#### RAW DATA
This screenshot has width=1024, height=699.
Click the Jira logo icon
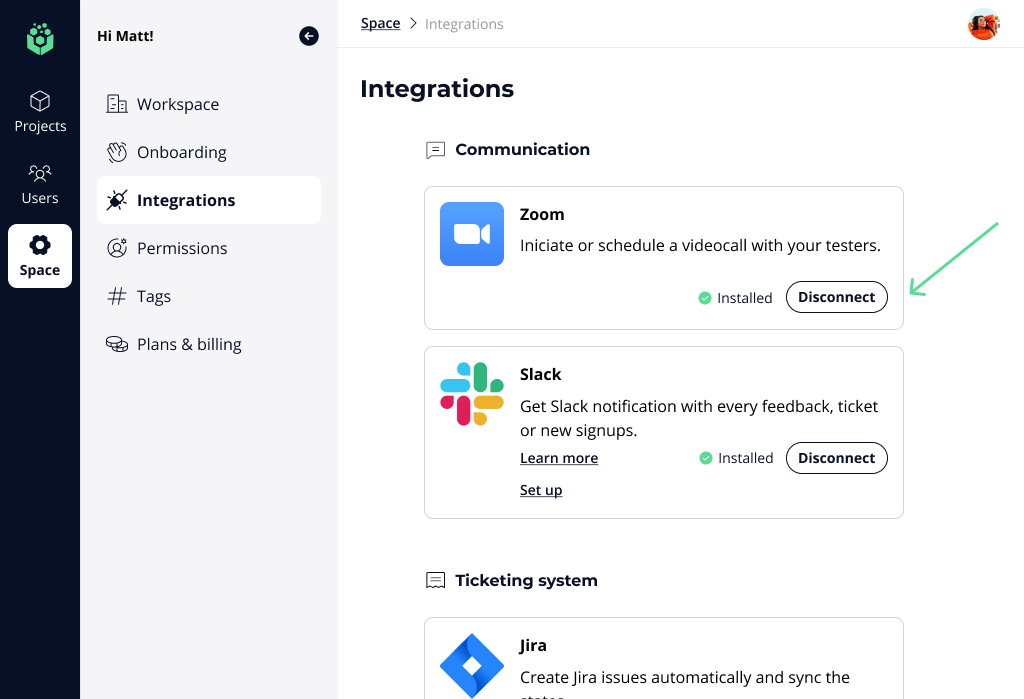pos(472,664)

* * *

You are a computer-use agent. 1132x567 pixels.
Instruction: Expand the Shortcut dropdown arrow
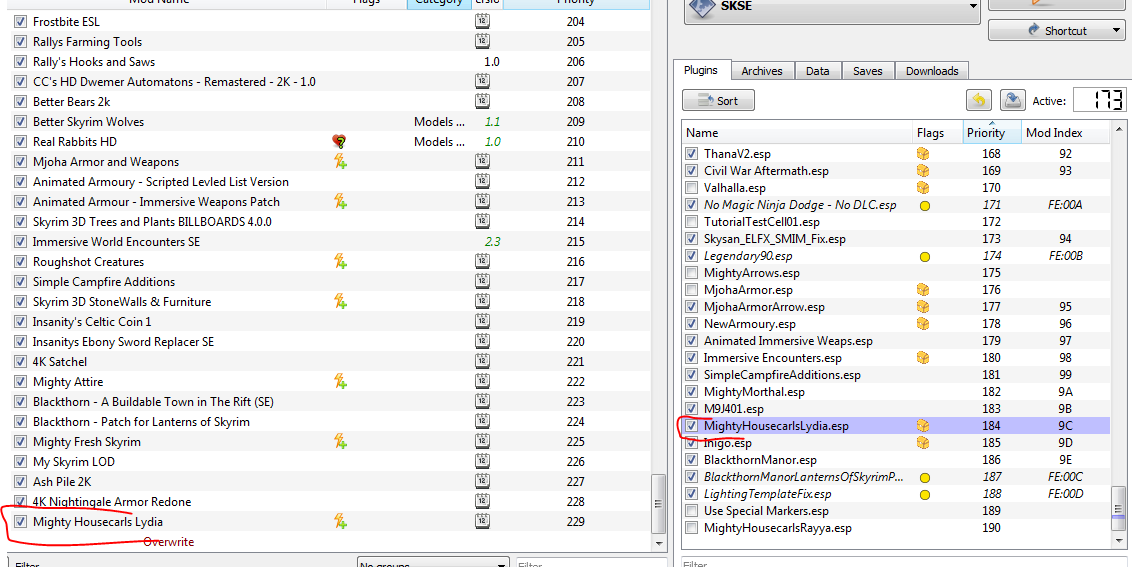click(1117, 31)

---

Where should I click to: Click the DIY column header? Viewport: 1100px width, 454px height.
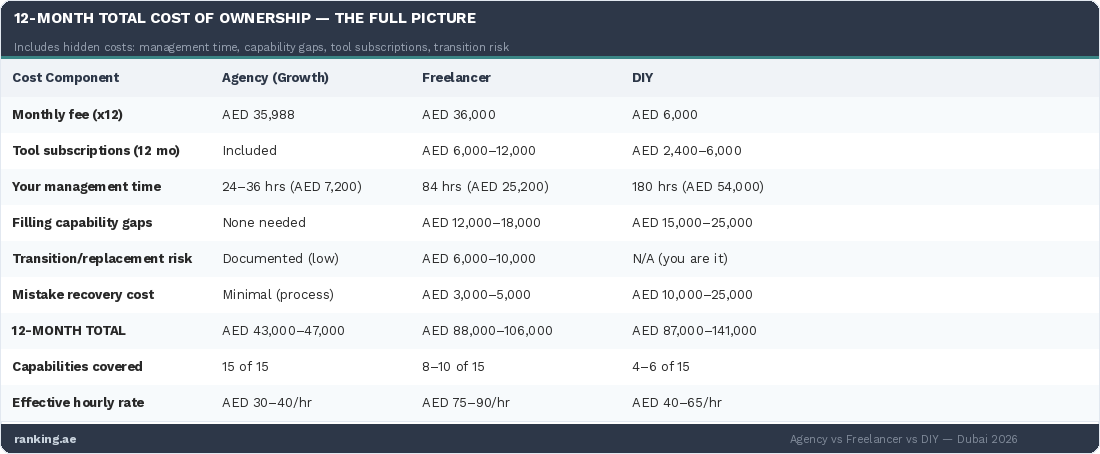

#### WHAT THIS TASK INVOLVES
Reproduce the items starting at the line that contains "You are a computer-use" and stopping after the line that contains "click(1117, 31)", with "Shortcut" changed to "Bookmarks" and everything else left as it stands. Leave the pictures out of your answer.

#### SOLUTION
You are a computer-use agent. 1132x567 pixels.
Instruction: Expand the Bookmarks dropdown arrow
click(1117, 31)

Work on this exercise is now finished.